Imported file *get_train_test.py*. This file contains 3 functions:

* **get_train_test(k=1,lemmatize=False,POS=False)**

Reads data from *txt* files. Returns two arrays of tuples (train and test), with sentences and their labels ('pos','neg' or 'neu').

*lemmatize* - if *True* returns word lemmas

*POS* - if *True* reurns words in form "*lemma_POStag*"

* **get_train_test_comments(k=1)**

Reads data from *MongoDB* (as sentence order in comments is saved there). Returns two arrays of tuples (train and test), with comments and their labels ('pos','neg' or 'neu').

* **get_english_train_test(k=1)**

Reads data from pre-created *txt* files with sentences translated to English. Returns two arrays of tuples (train and test), with comments and their labels ('pos','neg' or 'neu').


For all the functions train-test split is 3/4 to 1/4, selection order depending on parameter *k*.

*k* - takes values 1 to 4 - changes the selection of train-test split (used for cross-validation).
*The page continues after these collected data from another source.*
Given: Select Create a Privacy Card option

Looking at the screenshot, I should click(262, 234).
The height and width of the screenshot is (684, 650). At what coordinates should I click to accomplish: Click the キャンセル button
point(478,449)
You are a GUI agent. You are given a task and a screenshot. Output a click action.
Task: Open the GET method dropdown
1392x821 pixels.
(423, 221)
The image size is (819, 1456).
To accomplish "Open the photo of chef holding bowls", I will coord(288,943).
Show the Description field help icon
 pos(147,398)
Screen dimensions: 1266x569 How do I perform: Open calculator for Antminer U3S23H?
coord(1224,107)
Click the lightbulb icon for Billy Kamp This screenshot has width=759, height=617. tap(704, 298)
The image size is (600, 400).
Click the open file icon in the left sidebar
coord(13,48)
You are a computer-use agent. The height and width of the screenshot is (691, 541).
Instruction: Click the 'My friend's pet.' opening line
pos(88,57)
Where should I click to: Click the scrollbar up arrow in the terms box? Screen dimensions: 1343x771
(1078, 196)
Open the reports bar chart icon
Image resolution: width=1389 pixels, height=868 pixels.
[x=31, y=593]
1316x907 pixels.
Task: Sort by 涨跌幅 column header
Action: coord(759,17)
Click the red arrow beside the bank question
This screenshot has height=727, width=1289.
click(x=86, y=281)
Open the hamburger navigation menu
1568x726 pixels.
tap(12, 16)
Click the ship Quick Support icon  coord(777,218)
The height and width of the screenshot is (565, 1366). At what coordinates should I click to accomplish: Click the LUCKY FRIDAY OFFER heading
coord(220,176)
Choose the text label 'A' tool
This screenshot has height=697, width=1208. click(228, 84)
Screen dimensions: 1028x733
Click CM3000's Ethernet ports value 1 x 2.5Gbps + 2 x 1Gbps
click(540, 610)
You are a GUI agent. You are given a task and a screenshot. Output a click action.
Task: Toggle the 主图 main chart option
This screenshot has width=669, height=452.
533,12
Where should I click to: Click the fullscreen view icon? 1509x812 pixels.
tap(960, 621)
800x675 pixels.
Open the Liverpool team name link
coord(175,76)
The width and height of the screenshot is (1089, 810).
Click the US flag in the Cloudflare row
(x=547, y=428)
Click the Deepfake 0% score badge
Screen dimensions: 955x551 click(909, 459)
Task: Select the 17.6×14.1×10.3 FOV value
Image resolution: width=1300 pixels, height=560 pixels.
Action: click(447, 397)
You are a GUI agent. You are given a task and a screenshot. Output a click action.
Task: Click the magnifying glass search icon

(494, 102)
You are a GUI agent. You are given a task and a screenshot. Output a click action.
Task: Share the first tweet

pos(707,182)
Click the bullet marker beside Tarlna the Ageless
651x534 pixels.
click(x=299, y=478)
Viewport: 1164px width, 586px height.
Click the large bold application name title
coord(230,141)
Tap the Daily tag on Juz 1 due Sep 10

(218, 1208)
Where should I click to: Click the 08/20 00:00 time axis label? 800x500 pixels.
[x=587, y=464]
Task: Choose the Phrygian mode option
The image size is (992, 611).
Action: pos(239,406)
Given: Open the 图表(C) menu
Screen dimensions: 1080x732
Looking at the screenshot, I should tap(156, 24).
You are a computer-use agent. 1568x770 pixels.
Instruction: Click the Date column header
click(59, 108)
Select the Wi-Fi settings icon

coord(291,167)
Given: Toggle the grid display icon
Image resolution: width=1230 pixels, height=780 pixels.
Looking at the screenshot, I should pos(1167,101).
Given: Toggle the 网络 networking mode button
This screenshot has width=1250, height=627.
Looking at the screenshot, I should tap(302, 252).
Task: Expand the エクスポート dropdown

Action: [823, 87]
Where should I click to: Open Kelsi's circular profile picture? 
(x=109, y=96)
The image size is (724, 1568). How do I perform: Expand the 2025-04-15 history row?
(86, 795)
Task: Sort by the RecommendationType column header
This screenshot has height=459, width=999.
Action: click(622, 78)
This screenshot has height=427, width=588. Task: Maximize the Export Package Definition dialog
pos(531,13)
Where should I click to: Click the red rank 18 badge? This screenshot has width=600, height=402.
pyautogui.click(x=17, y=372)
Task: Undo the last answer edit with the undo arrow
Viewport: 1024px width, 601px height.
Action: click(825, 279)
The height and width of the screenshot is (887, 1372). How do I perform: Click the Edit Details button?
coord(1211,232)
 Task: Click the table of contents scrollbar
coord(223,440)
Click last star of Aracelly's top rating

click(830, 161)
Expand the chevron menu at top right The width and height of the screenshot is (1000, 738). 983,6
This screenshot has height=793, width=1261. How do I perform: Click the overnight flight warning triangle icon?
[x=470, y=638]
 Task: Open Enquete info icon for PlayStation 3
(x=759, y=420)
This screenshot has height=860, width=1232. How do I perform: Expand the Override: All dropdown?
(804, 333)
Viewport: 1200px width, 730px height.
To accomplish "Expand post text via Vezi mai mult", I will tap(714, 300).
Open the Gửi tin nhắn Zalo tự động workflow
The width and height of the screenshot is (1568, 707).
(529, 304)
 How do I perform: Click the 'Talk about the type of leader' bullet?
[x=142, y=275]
### Create feature vectors

In [7]:
def get_word_list(text,remove_stopwords=False,repeat=False):
    if remove_stopwords == True:
        #with open("es_stopwords.txt") as f:
        #    es_stopwords = f.readlines()
        #es_stopwords = [x.strip() for x in es_stopwords] 
        es_stopwords = set(stopwords.words("spanish"))
        for stopword in es_stopwords:
            text = re.sub(stopword, '', text)
    text = re.sub(r'\d+', '', text)
    text = text.lower()
    punctuation = ['.',',','%','&','\'','/','+','!']
    rx = '[' + re.escape(''.join(punctuation)) + ']'
    text = re.sub(rx, '', text)
    if repeat:
        tokens = nltk.wordpunct_tokenize(text)
    else:
        tokens = sorted(set(nltk.wordpunct_tokenize(text)))
    remove_from_vocabulary = ['-',')','(','(?)','1','=','[',']','][',':','<','>',';',':)','?']
    for i in remove_from_vocabulary:
        if i in tokens:
            tokens.remove(i)
    return tokens

In [8]:
def tokenize(text):
    tokens = get_word_list(text,remove_stopwords=False,repeat=True)
    return tokens

This function converts each word to word2vec vector and then averages all vectors to get averaged word2vec representation of text.

In [9]:
def w2v_es(sentence):
    sentence_words = tokenize(sentence)
    words = []
    for word in sentence_words:
        if word in es_word2vec.wv.vocab:
            v = es_word2vec.wv[word]
            words.append(v)
    vect = np.mean(words,axis=0)
    return vect

def w2v_ca(sentence):
    sentence_words = tokenize(sentence)
    words = []
    for word in sentence_words:
        if word in ca_word2vec.wv.vocab:
            v = ca_word2vec.wv[word]
            words.append(v)
    vect = np.mean(words,axis=0)
    return vect

This function created averaged word2vec feature vectors.

tf_idf 

In [10]:
def get_w2v_train_test_features(language="cat",tf_idf=False,full_comments=False,k=1):
    #if full_comments:
    #    train,test = get_train_test.get_train_test_comments(k=k,language=language)
    #else:
    #    train,test = get_train_test.get_train_test(k=k,language=language)
    train,test = get_train_test.get_train_test(k,lemmatize=True,language=language)
    X_train = []
    y_train = []
    for sentence in train:
        vect = w2v_ca(sentence[0])
        if not np.isnan(np.sum(vect)): ## check that it is not nan
            X_train.append(vect)
            y_train.append(sentence[1])
    X_test = []
    y_test = []
    for sentence in test:
        vect = w2v_ca(sentence[0])
        if not np.isnan(np.sum(vect)): ## check that it is not nan
            X_test.append(vect)
            y_test.append(sentence[1])
    if tf_idf == True:
        transformer = TfidfTransformer(smooth_idf=False)
        X_train = transformer.fit_transform(X_train).toarray()
        X_test = transformer.transform(X_test).toarray()
    return X_train,y_train,np.array(X_test),y_test

### Train models, Catalan, sentence level

In [13]:
k = [4]
random_states = [0,1,2,4,5,42,50,60,70,100]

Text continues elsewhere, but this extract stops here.